Biyernes, Disyembre 9, 2011

911 ATTACK ! HAPPENED IN NEWYORK CITY, U.S.A

Unfortunately, there were no many survivors to find: Two firemen were pulled from their truck in a cavity beneath some wreckage, and a few people were pinned at the edges of the pile. By September 12, workers had rescued all of the people who were trapped at the site. After that, the Ground Zero workers had a new and more heartbreaking mission: to sift carefully through the debris in search of human remains. The fallen buildings were unstable, and engineers worried that the weight of trucks and cranes would cause the wreckage to shift and collapse again, so the workers had to keep using the bucket brigades. Meanwhile, huge fires continued to burn at the center of the pile. Jagged, sharp pieces of iron and steel were everywhere. The work was so dangerous that many firefighters and police officers wrote their names and phone numbers on their forearms in case they fell into the hole or were crushed.

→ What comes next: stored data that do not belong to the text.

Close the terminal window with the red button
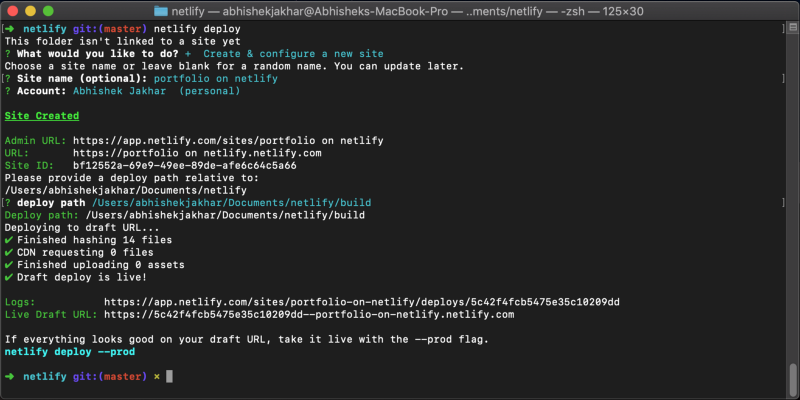800x400 pixels. pos(13,10)

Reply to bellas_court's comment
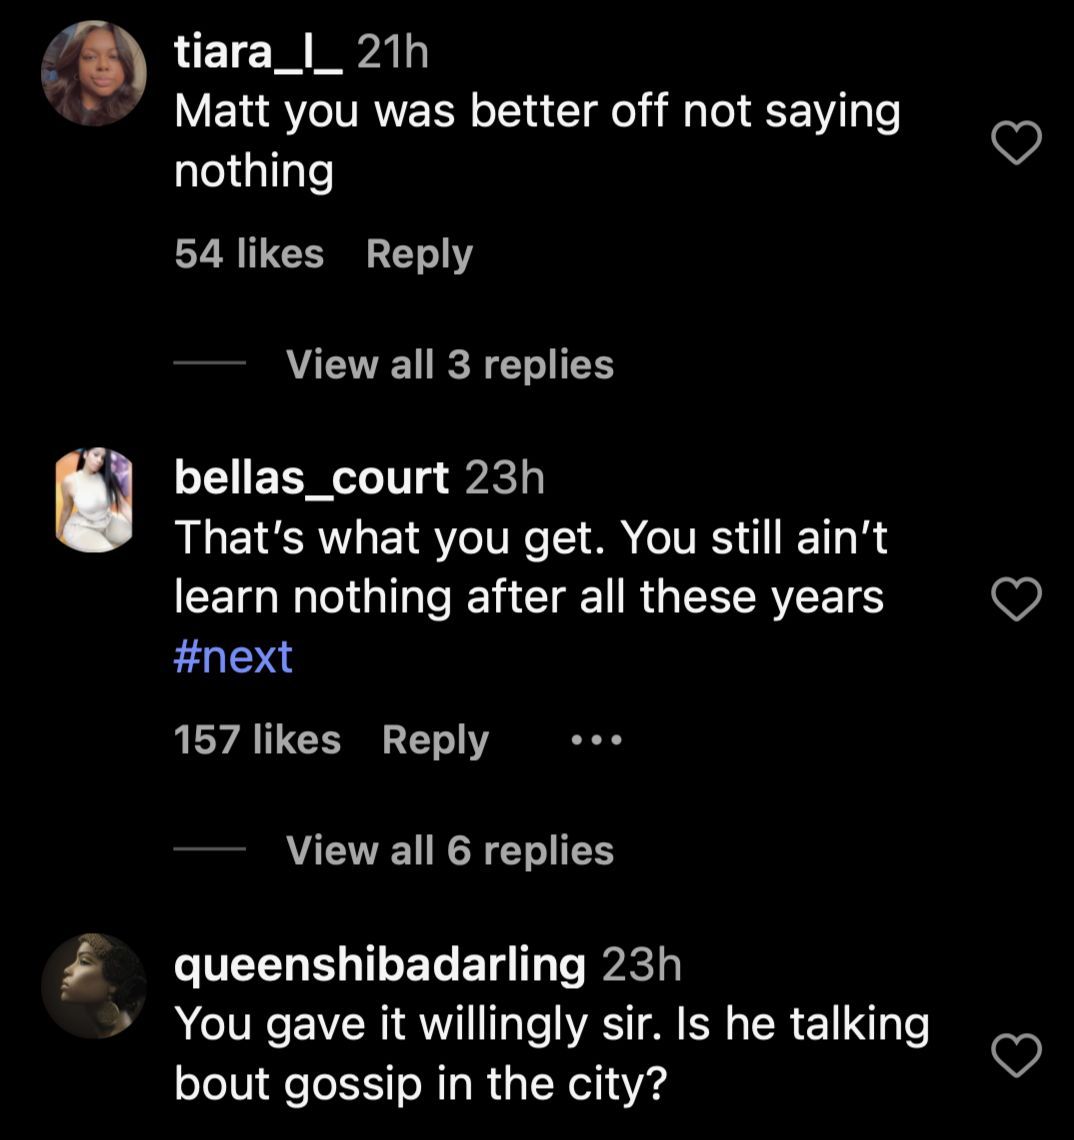coord(434,738)
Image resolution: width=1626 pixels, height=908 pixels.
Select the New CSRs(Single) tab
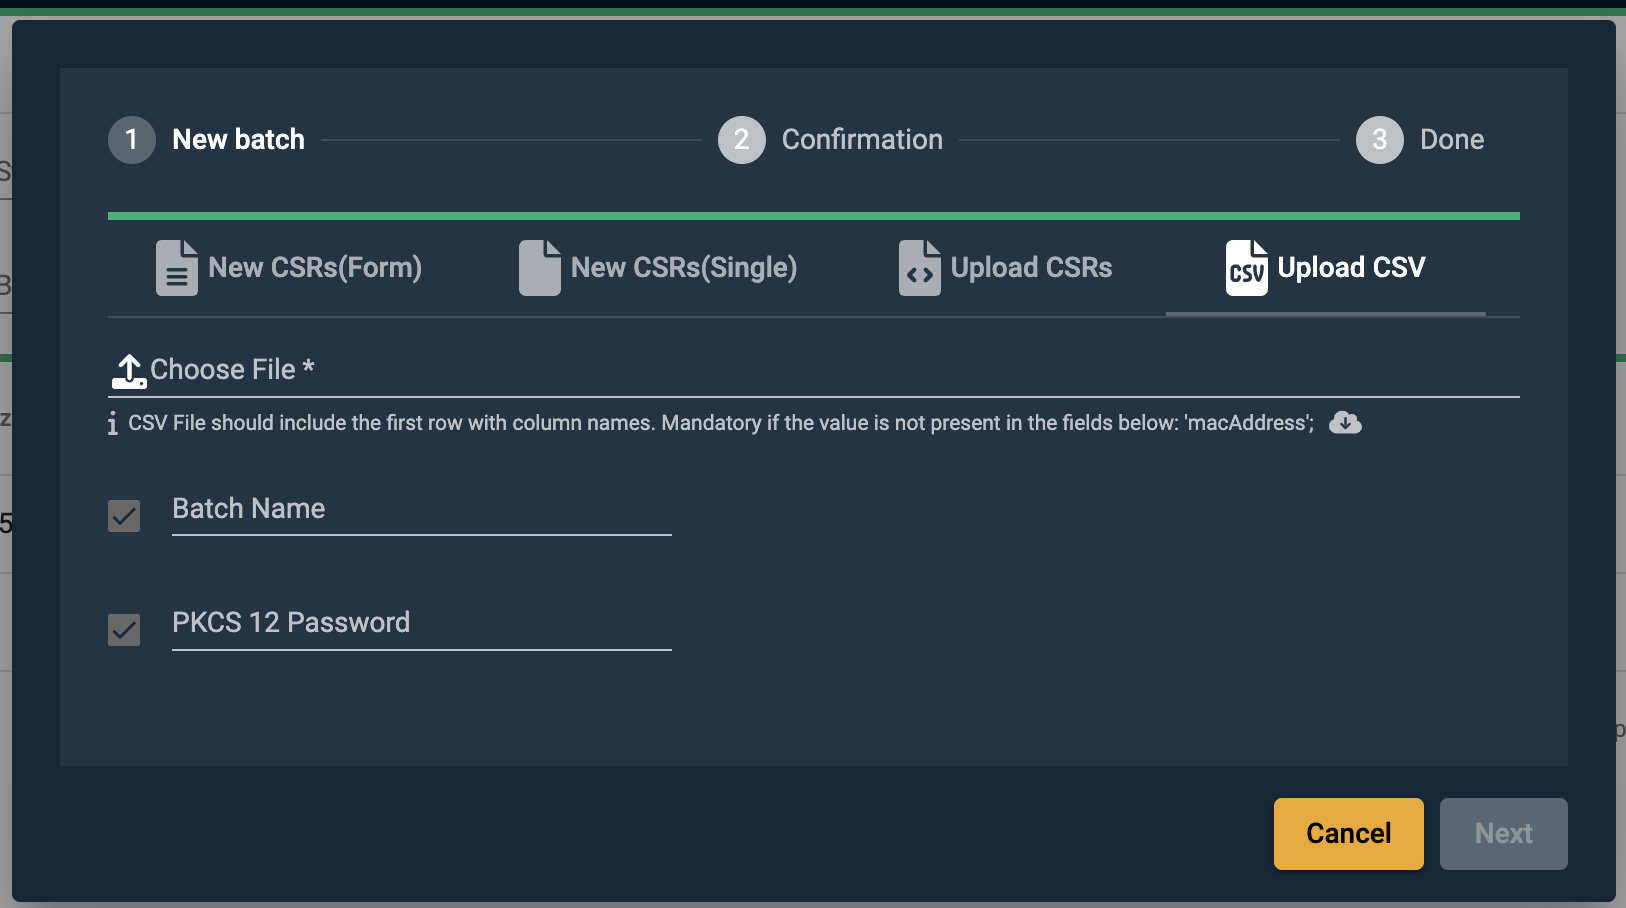point(660,268)
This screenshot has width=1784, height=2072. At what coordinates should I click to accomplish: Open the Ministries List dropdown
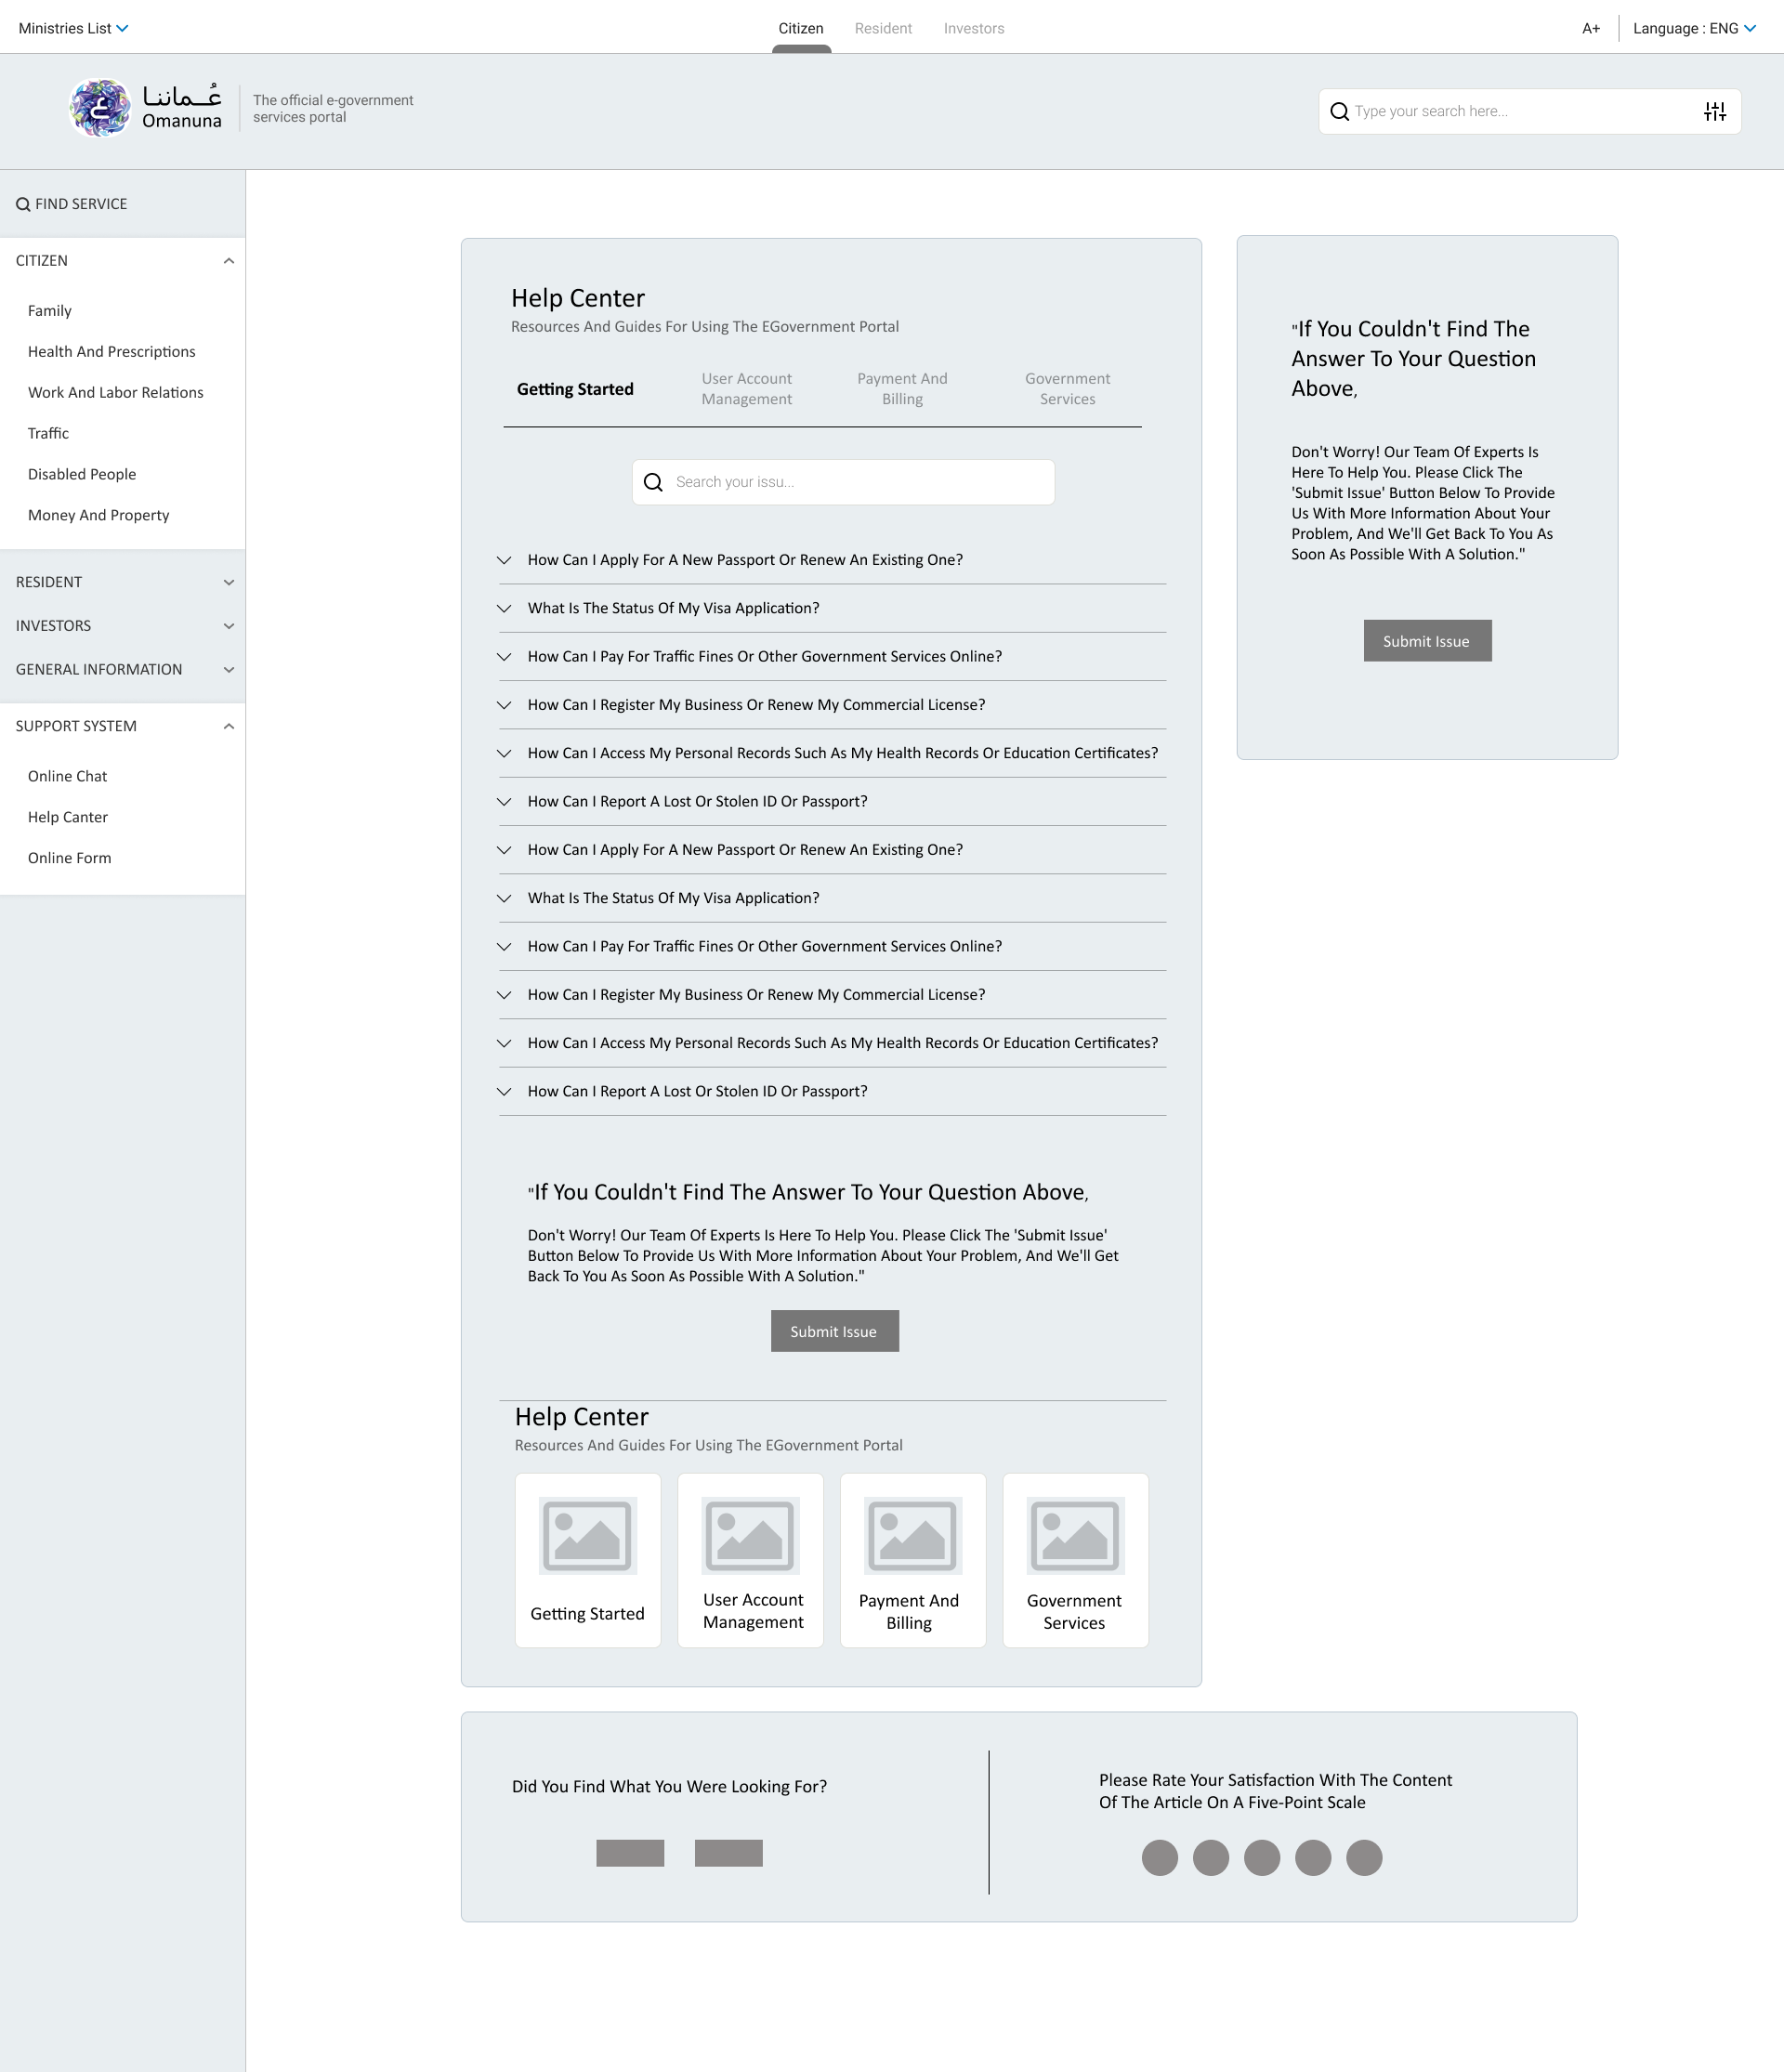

Eventually, the pile stabilized enough that construction crews could start using excavators and other heavy equipment. Ironworkers hung from tall cranes and cut the buildings down, one reporter said, "like trees." Structural engineers worked to reinforce the giant concrete "bathtub" that formed the two-by-four-block foundation of the buildings and protected it from flooding by the Hudson River. And crews built roads across the site to make it easier to haul away the debris. (By May 2002, when the cleanup officially ended, workers had moved more than 108,000 truckloads–1.8 million tons–of rubble to a Staten Island landfill.) But the site was still dangerous. Underground fires continued to burn for months. Every time a crane moved a large chunk of debris, the sudden rush of oxygen intensified the flames. Downtown Manhattan reeked of smoke and burning rubber, plastic and steel.

MY POINT OF VIEW:

In fact, the site was awash in harmful fumes and toxic dust. Especially in the days immediately after the towers fell, when investigators estimated that only 20 percent of the workers at the site had masks that would protect their lungs, the air was filled with diesel exhaust, pulverized cement, glass fibers, asbestos, silica, benzene from the jet fuel and lead. On September 11 alone more than 300 workers sought treatment for eye and respiratory problems caused by the pollutants in the air. Soon the official workers at Ground Zero received masks and other protective gear, but volunteers and other workers–like the day laborers and undocumented workers who were hired to clean the dust from nearby office buildings–simply covered their faces with bandannas and hoped for the best.

This happenings cause too much exhausted to those people involved. Many lives are wasted . People suffer from losing their families and love ones. The buildings also been damage. And laborers and workers protecting their selves from it. The thing we can avail to this is just lets help and cooperate one another for building up again . Life must go on and lets just start a new one. New life and world peace!